ASSIGNED TASK. Lines from the one holding "1456x819 pixels." through the end of the entries, inclusive, form the whole output; reproduce them exactly and omit pictures.

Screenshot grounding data
_ _ _ _ _

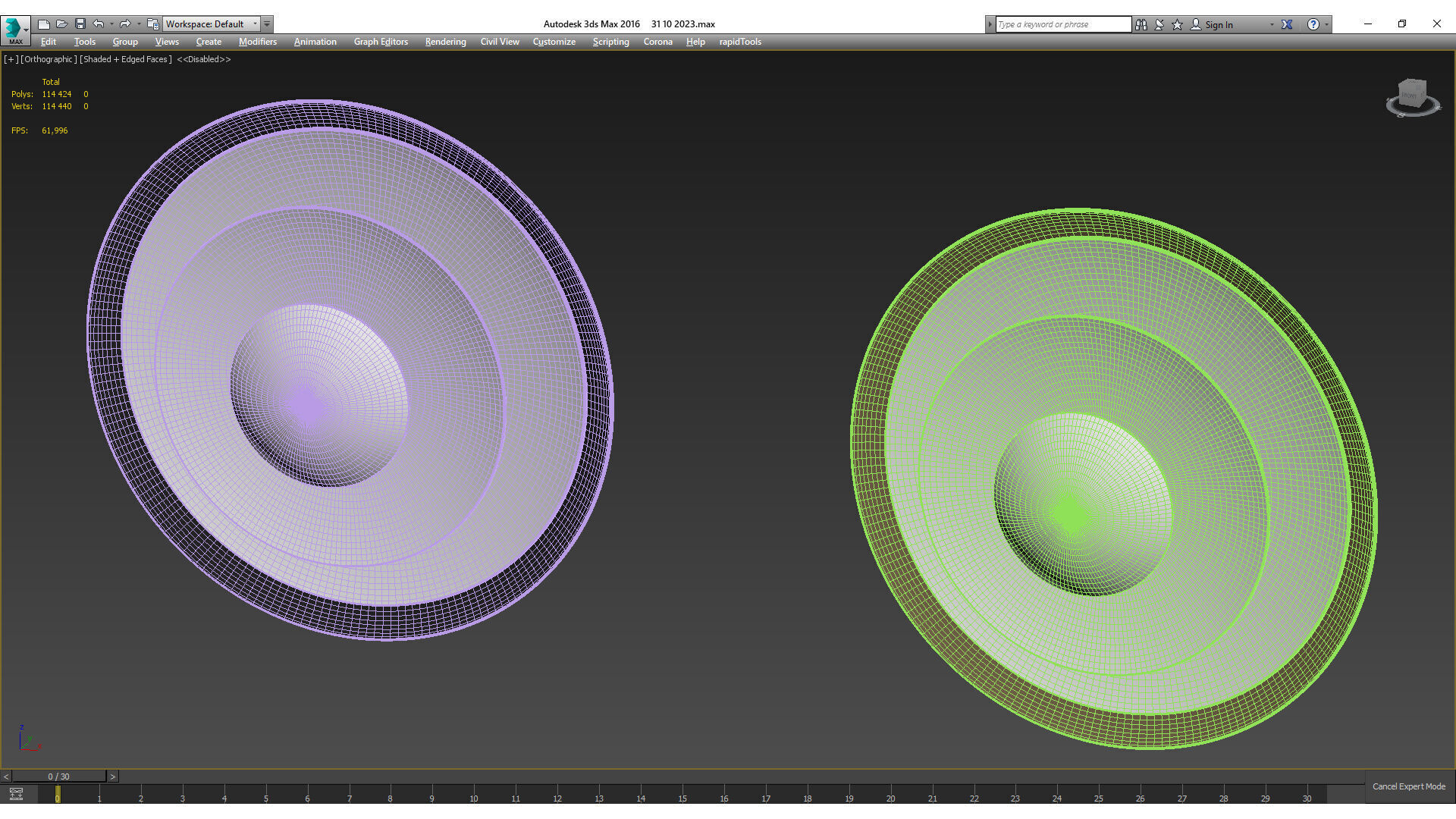Click the 3ds Max application button
Screen dimensions: 1456x819
[x=14, y=28]
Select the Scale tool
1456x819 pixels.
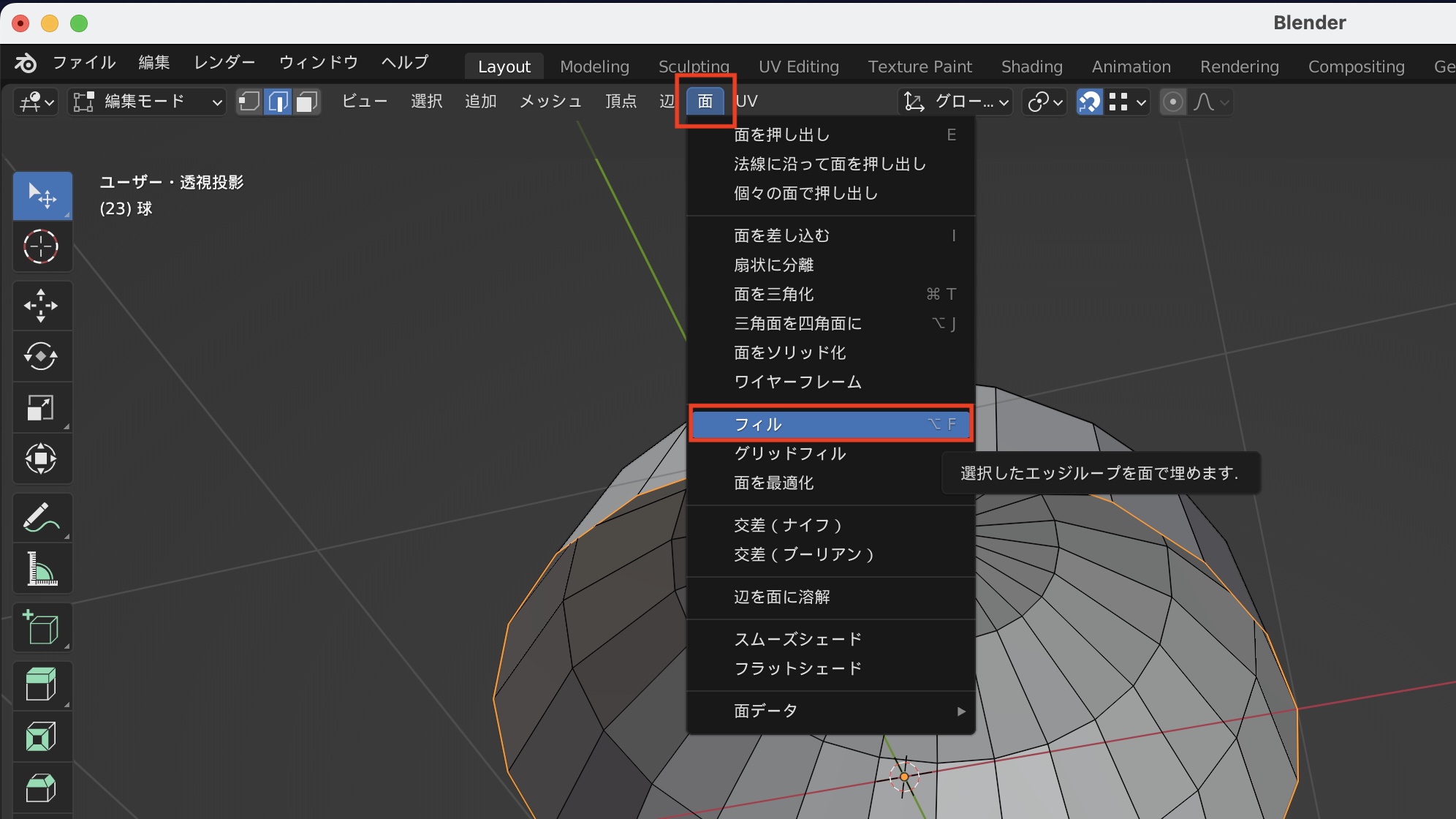41,408
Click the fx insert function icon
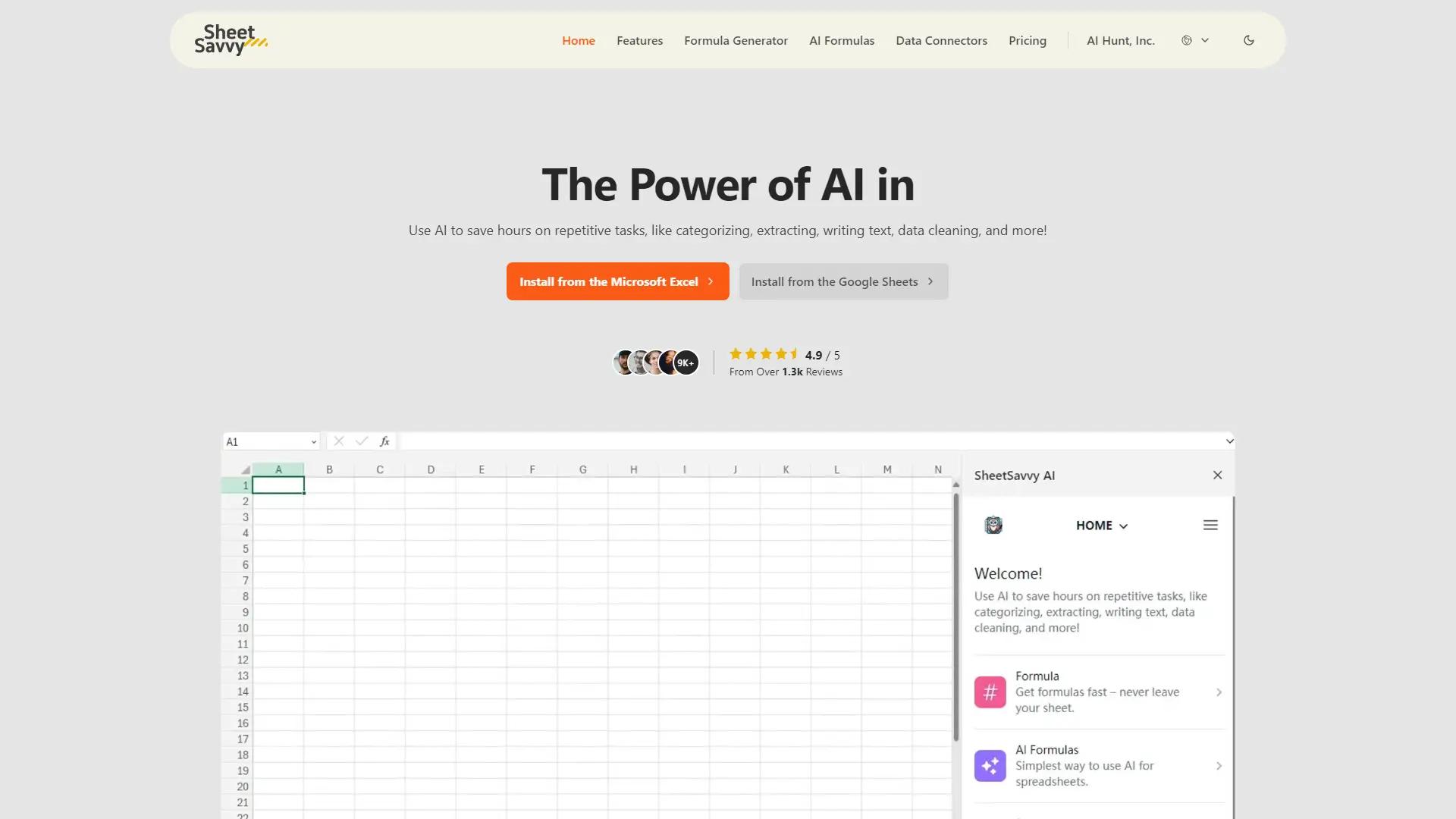This screenshot has height=819, width=1456. [x=384, y=441]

_ _ _ _ _

SOLUTION FOR THIS EXERCISE.
1456x819 pixels.
41,408
Click the fx insert function icon
This screenshot has height=819, width=1456. [x=384, y=441]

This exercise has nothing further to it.